И снова волна любви накрыла ее. Безумная улыбка, сообщавшая несообразность любому высказыванию, на какое решался Граф, — ибо говорил он с нежною сдержанностью, — пускай на миг, но перестала пугать ее. За свою недолгую жизнь Фуксия успела увидеть столько причуд самого разного рода, что при всем сверхъестественном ужасе, внушаемом ей этой блуждающей улыбкой, внезапное паденье преград, которые, сколько она себя помнила, лежали меж ними, пересилило все ее страхи. Впервые в жизни она ощутила себя дочерью — ощутила, что у нее есть отец, — ее, собственный. И пусть он сходит с ума, какая разница — нет, это, конечно, плохо, плохо для него. Но все равно — он ее отец.
— Мои книги… — сказал Граф.
— Они здесь, отец. Можно мне заполнить первую полку?

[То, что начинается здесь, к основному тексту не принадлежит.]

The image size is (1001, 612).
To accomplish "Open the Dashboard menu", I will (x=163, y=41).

— Сонийскими поэтами, Фуксия.
— Да.
Она взяла из кучки шишку и поместила ее в самом начале прочерченной на земле линии. Граф внимательно следил за нею.

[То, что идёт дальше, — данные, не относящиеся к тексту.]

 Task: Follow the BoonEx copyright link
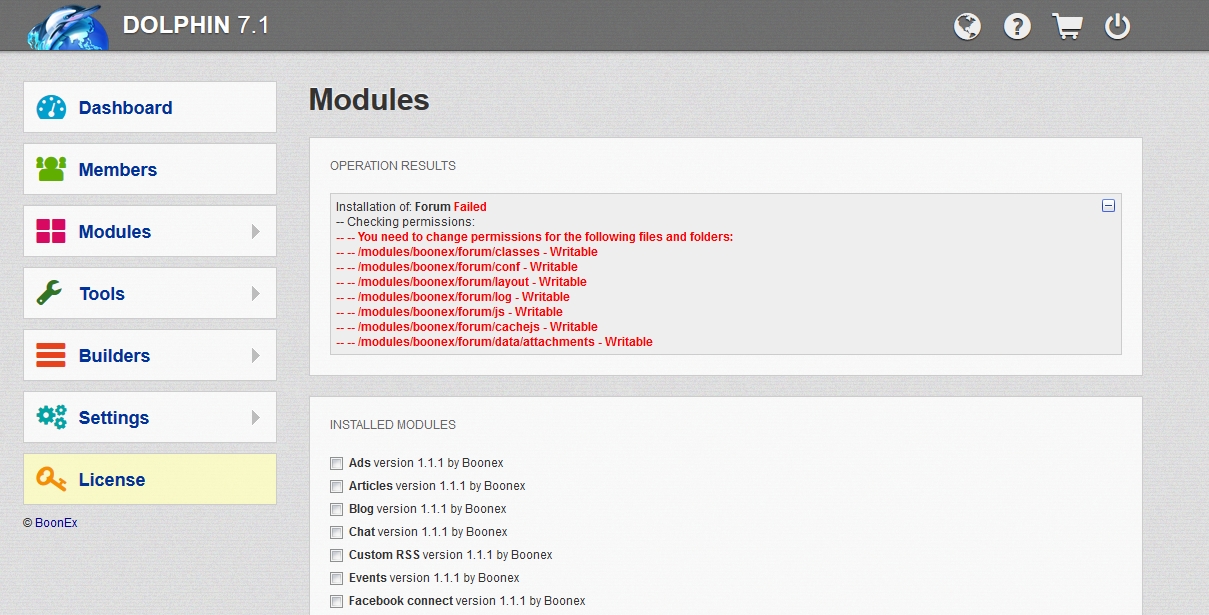tap(56, 523)
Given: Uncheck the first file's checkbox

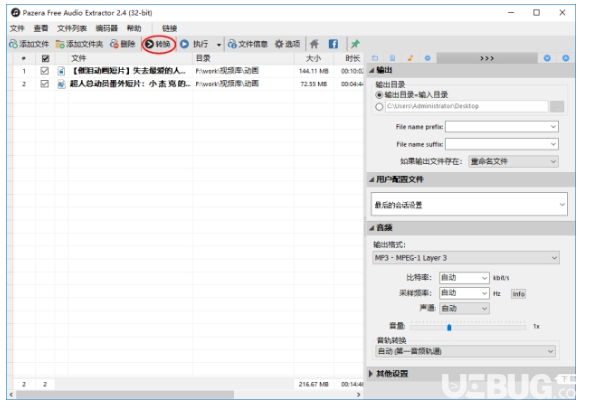Looking at the screenshot, I should point(44,71).
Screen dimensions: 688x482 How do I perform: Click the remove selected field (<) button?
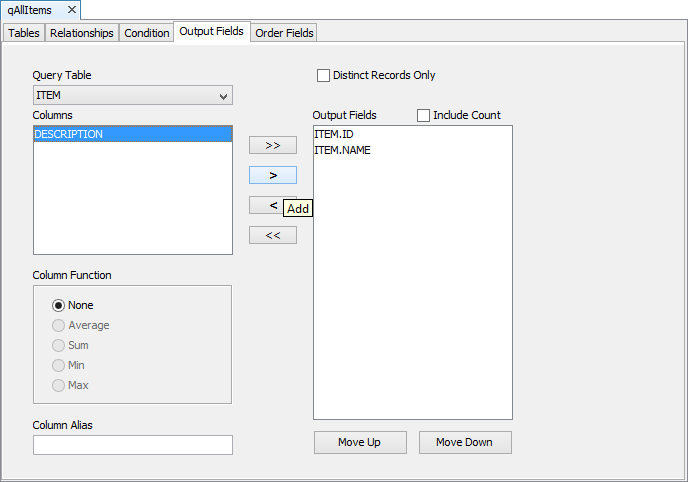tap(266, 205)
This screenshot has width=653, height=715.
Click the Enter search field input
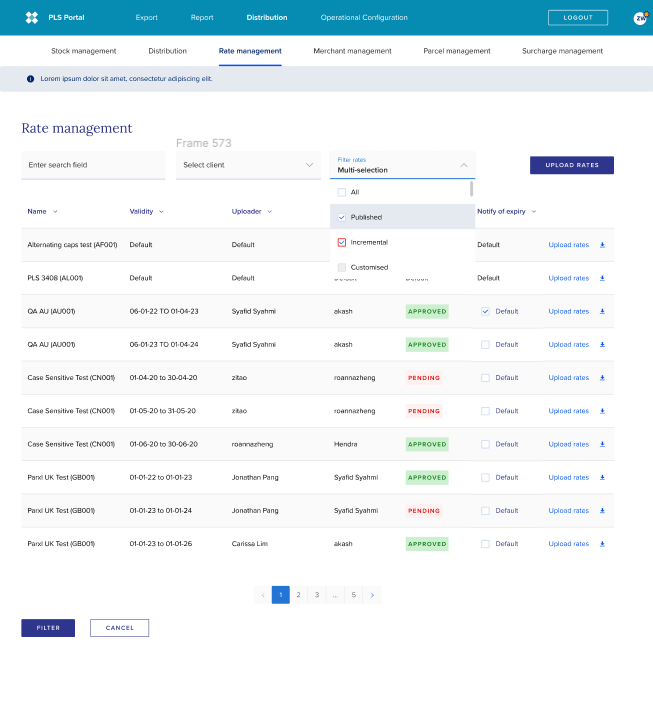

— Это Андрема, лирик — влюбленный — тот, чье перо трепетало, пока он писал, и постепенно синело, словно ушибленный ноготь. Стихи его, Фуксия, стихи его раскрываются, точно цветы из стекла, и в сердцевине их, между хрупкими лепестками, лежит индиговая заводь, светозарная и бескрайняя, точно рок. Голос его не приглушен — он подобен колоколу, чисто звонящему в ночи нашей беды, но ясность его есть ясность неведомой глуби… глуби… отчего и строки его будут струиться всегда, Фуксия… уплывая все дальше, дальше и дальше, вовек. Это Андрема… Андрема.
Граф, не отрывая глаз от шишки, которую Фуксия поместила в начале первой черты, раскрыл рот пошире и внезапно сосны дрогнули от страшного крика — полувопля, полухохота.
Фуксия закаменела, кровь отхлынула от ее лица. Отец, чей рот так и остался раскрытым, хоть крик уже замер в лесу, стоял теперь на четвереньках. Фуксия пыталась произнести хоть слово, но голос не шел из пересохшего горла. Отец смотрел на нее и наконец губы его сомкнулись и взгляд выразил грустную ласку, которую она узнала так поздно. Обнаружив, что снова способна говорить, Фуксия взяла еще одну шишку и повела рукой, как бы намереваясь положить ее рядом с «Андремой»:
— Мне продолжать, отец?
Но Граф не слышал ее. Глаза его смотрели в разные стороны. Выронив шишку, Фуксия метнулась к нему.
— Что с тобой? — спросила она. — Отец! Отец! Что с тобой?
— Я не отец тебе, — ответил он. — Или ты не знаешь меня?
Он ухмыльнулся, расширив глаза, в которых словно вспыхнули звезды, и пока они разгорались, пальцы Графа все скрючивались и скрючивались.
— Я житель Кремнистой Башни! — выкрикнул он. — Я смертоносный сыч!
Камышовая крыша
Медленно переступая по бугристой, заросшей тропе, Кида всякую минуту ощущала присутствие слева от себя святотатственного каменного перста, который вот уже семь томительных дней торчал над западным горизонтом. Он походил на привидение, и как бы ни играл на нем солнечный или лунный свет, оставался всегда зловещим, а если правду сказать, злобноватым.